DIRECTIONS:
Check each line of the entries for "oyna" and report the ones that have it.

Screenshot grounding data
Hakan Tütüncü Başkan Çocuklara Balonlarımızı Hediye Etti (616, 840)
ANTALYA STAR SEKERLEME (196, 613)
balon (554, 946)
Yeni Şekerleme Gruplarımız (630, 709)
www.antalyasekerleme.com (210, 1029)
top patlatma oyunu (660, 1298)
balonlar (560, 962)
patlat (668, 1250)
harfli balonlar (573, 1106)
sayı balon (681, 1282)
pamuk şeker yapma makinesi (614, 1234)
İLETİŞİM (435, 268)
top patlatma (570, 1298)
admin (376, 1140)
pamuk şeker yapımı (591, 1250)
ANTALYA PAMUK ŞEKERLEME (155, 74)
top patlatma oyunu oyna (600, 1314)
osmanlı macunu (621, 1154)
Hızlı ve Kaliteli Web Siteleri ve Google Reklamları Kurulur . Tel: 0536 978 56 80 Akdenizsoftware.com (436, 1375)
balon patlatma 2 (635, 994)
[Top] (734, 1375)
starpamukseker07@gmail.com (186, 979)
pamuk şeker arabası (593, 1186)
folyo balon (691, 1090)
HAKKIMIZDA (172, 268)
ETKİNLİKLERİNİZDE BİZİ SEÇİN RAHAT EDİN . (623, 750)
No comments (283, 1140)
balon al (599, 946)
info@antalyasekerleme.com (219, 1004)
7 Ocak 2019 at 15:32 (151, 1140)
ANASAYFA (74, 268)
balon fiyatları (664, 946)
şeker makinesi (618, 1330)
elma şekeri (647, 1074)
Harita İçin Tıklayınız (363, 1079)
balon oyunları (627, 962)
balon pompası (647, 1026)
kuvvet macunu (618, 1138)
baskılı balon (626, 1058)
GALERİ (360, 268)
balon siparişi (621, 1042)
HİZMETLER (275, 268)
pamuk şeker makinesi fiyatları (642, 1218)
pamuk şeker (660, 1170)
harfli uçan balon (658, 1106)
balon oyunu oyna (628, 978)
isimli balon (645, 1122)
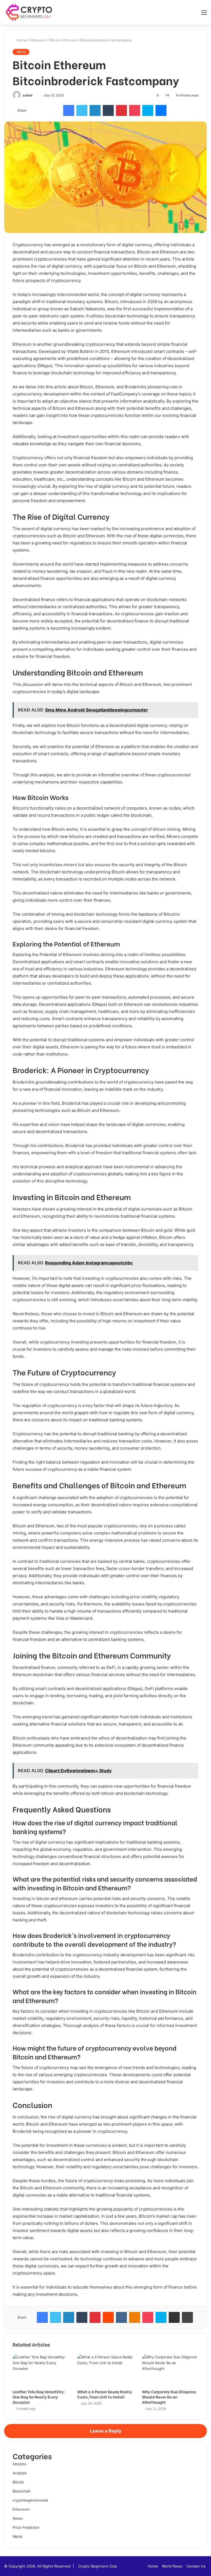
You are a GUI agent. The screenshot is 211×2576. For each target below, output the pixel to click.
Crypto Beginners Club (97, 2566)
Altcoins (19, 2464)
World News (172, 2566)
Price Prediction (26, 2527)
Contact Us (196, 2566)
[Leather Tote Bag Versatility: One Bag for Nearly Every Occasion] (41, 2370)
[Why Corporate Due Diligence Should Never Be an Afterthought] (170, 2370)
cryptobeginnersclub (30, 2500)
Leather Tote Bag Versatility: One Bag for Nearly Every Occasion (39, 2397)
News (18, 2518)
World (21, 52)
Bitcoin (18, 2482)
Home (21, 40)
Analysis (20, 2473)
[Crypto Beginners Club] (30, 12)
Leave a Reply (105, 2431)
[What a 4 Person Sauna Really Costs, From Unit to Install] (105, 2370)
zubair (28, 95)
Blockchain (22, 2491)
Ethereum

RESULT OF THE EXERCISE:
top patlatma oyunu oyna (600, 1314)
balon oyunu oyna (628, 978)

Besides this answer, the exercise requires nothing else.